Projet de loi : Les épargnants de l’UE pourraient être remboursés en une semaine en cas de faillite bancaire

Les épargnants de l’Union Européenne (UE) confrontés à une faillite de leur banque pourraient à l’avenir être en mesure de récupérer leurs économies en l’espace d’une semaine, préconise la Commission européenne dans un projet de loi présenté lundi.

Pour le commissaire européen chargé des services financiers, Michel Barnier, il faut « reconstruire la confiance » des citoyens, des entreprises et des marchés. Car la crise financière a mis en lumière les risques de « panique bancaire », lorsque les titulaires de comptes tentent de retirer leurs dépôts tous en même temps.

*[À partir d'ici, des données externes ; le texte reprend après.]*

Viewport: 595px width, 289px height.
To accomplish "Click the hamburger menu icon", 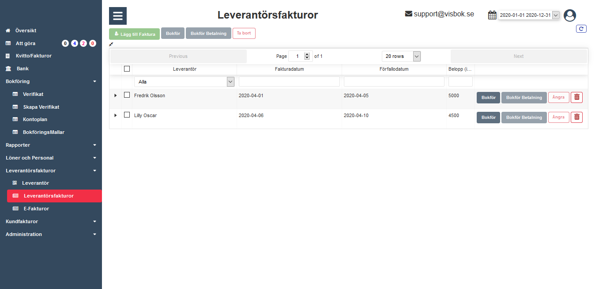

Bruxelles propose donc d’harmoniser davantage dans l’UE les garanties de dépôt dans les banques européennes, qui permettent de rembourser les épargnants en cas de défaut de leur institution bancaire jusqu’à un certain montant.

Lors de la crise bancaire de 2008-2009, l’UE avait déjà relevé dans l’urgence le plafond, qui doit passer fin 2010 à 100.000 euros minimum. Ce niveau signifie que 95% des titulaires de comptes en banque dans l’UE récupéreront toute leur épargne si leur banque fait faillite.

Il existe « 40 régimes différents en Europe aujourd’hui », a souligné M. Barnier au cours d’une conférence de presse. « Nous voulons harmoniser, confirmer le niveau de garantie porté à 100.000 euros pour tout le monde », a-t-il dit, en indiquant que sa proposition « couvre toutes les devises ».

Grâce à ce texte « le délai de remboursement sera réduit à une semaine » contre un mois actuellement, a-t-il précisé. Il s’agira d’un dispositif « automatique » et « crédible car il est proposé de le financer en amont par les banques elles-mêmes, par un système de prévoyance », a expliqué M. Barnier.

La Commission veut par ailleurs renforcer les régimes de « compensation » des petits investisseurs. Ils visent à les protéger des risques de perte au cas où une société d’investissement ne serait pas en mesure de restituer les sommes qu’elle détenait pour le compte de ses clients (en raison d’une fraude, d’une faute professionnelle ou d’une erreur de gestion).

Le niveau d’indemnisation sera porté à 50.000 euros, contre 20.000 euros actuellement, selon un autre projet législatif présenté lundi. « Nous ne voulons pas attendre de nouvelles affaires Madoff pour mieux protéger les investisseurs », a insisté lundi M. Barnier. Il existe actuellement 39 régimes de compensation dans l’UE, avec des degrés de protection différents. Dans un souci de clarté, la Commission souhaite des règles minimales pour le fonctionnement de ces régimes.

Sur la base de la législation actuelle, il peut s’écouler plusieurs années avant qu’un investisseur ne soit indemnisé. La nouvelle proposition prévoit que les investisseurs devront être indemnisés au plus tard neuf mois après la faillite. Enfin, la Commission européenne a ouvert une réflexion sur les régimes de garantie d’assurance (RGA), qui doivent protéger en dernier ressort les consommateurs si leur compagnie d’assurance fait faillite.

De tels régimes peuvent soit verser une indemnisation à un consommateur, soit assurer la continuité d’un contrat d’assurance, avec par exemple un transfert vers un autre assureur. Bruxelles, qui va procéder à une vaste consultation sur la question, préconise d’introduire une loi européenne obligeant les Etats à un ensemble minimal d’obligations.